*WORK INSTRUCTION*
Say how many of the lines below contain the word "screenshot"; nothing else belongs in the answer.

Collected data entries
[Start of Attachment]

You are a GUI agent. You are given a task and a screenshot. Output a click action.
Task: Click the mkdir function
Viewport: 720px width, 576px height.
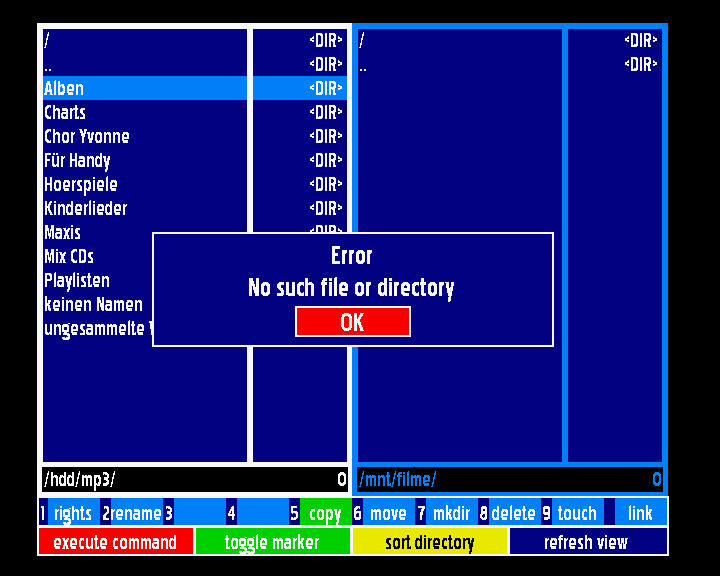click(451, 513)
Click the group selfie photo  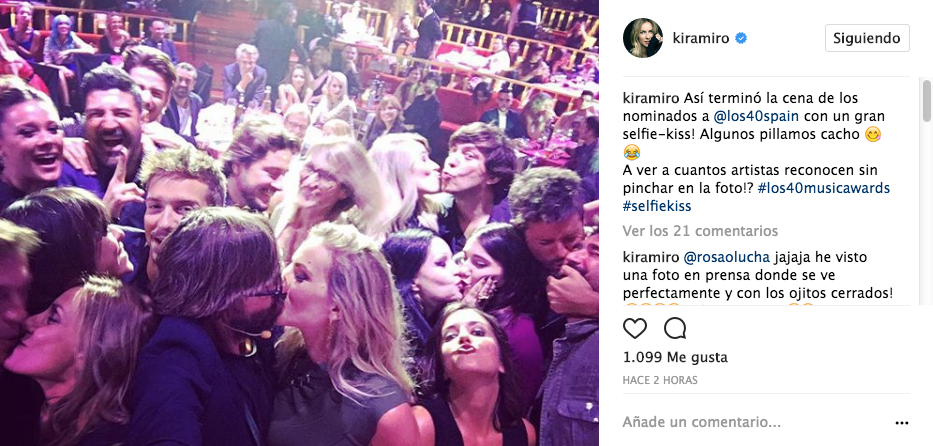coord(299,223)
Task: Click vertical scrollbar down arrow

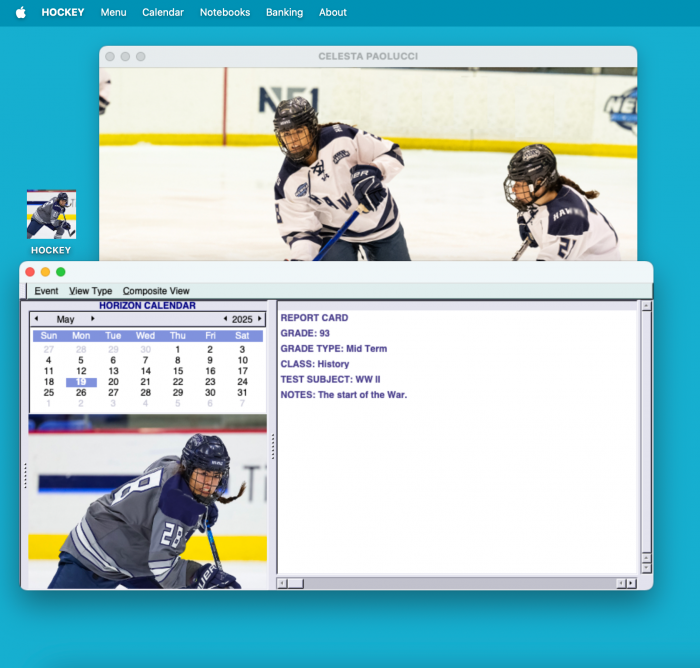Action: 646,567
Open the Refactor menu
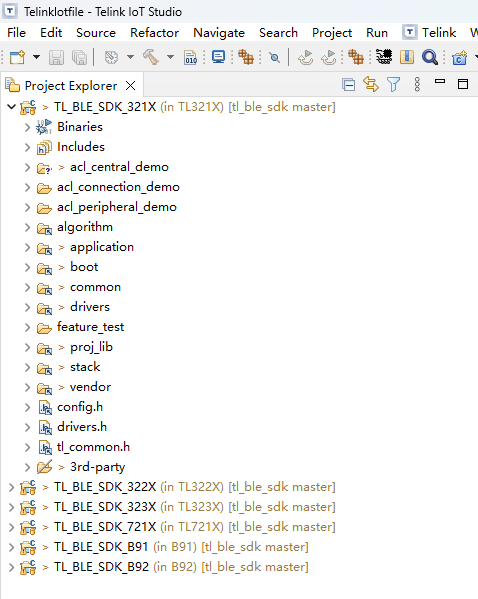The image size is (478, 599). (154, 32)
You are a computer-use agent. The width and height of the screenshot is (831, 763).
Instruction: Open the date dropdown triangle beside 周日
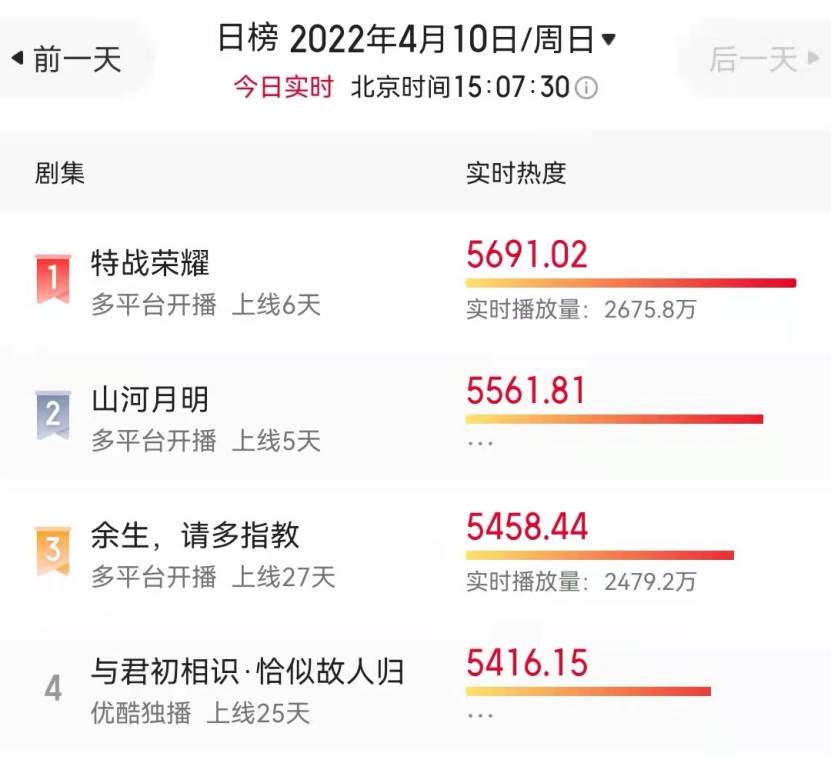pos(609,39)
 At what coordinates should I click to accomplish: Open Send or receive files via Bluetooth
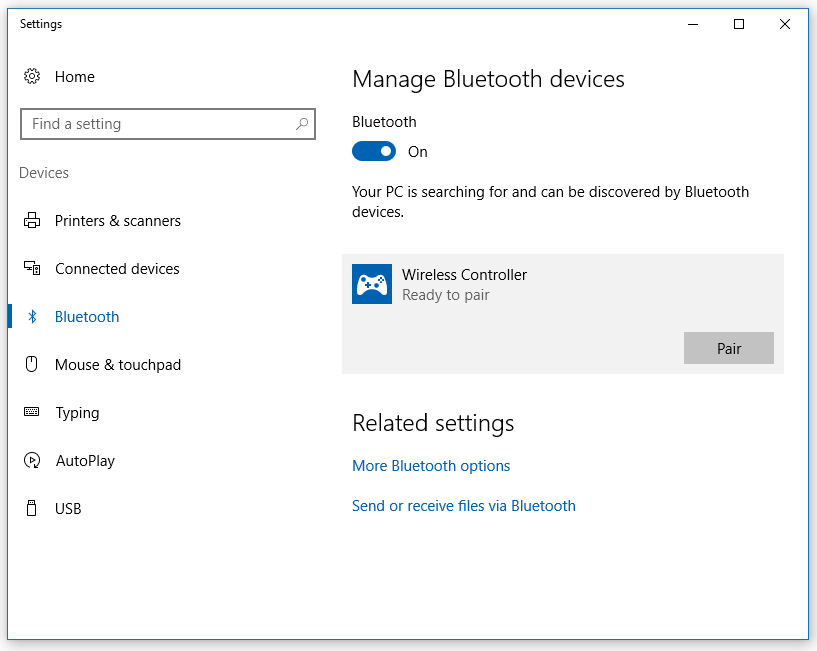point(464,506)
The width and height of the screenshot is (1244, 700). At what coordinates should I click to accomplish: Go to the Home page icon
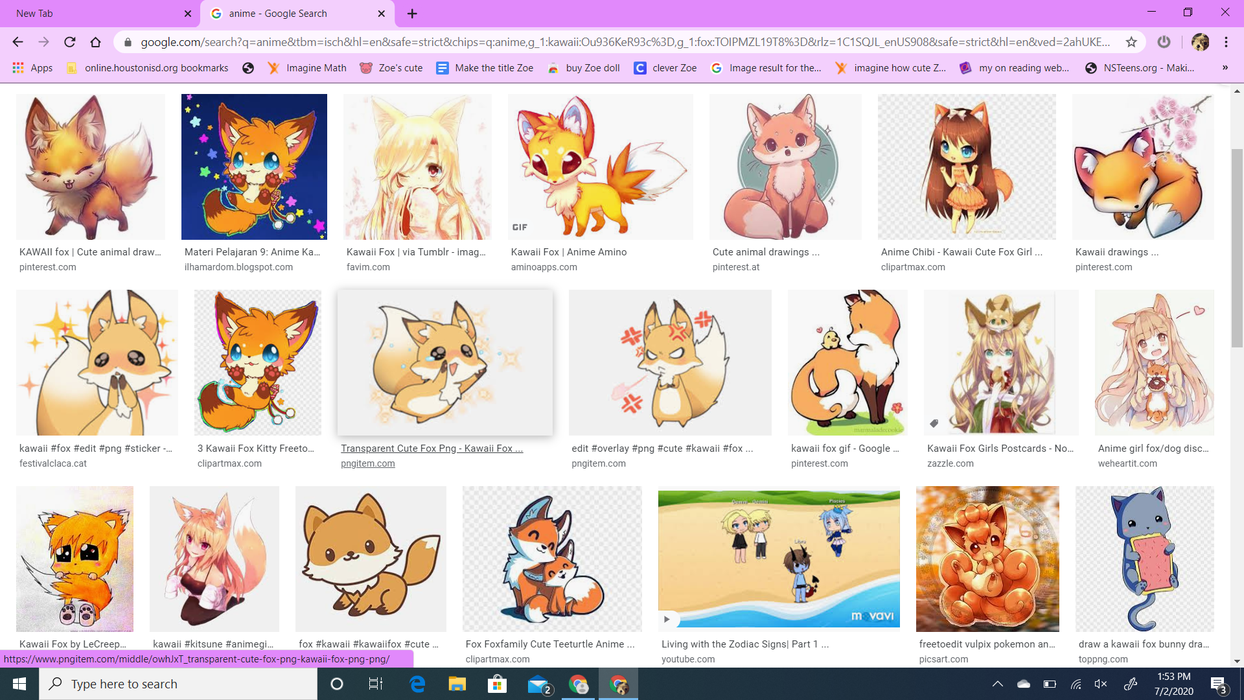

[End of Attachment]

*OUTPUT FOR THIS TASK*
3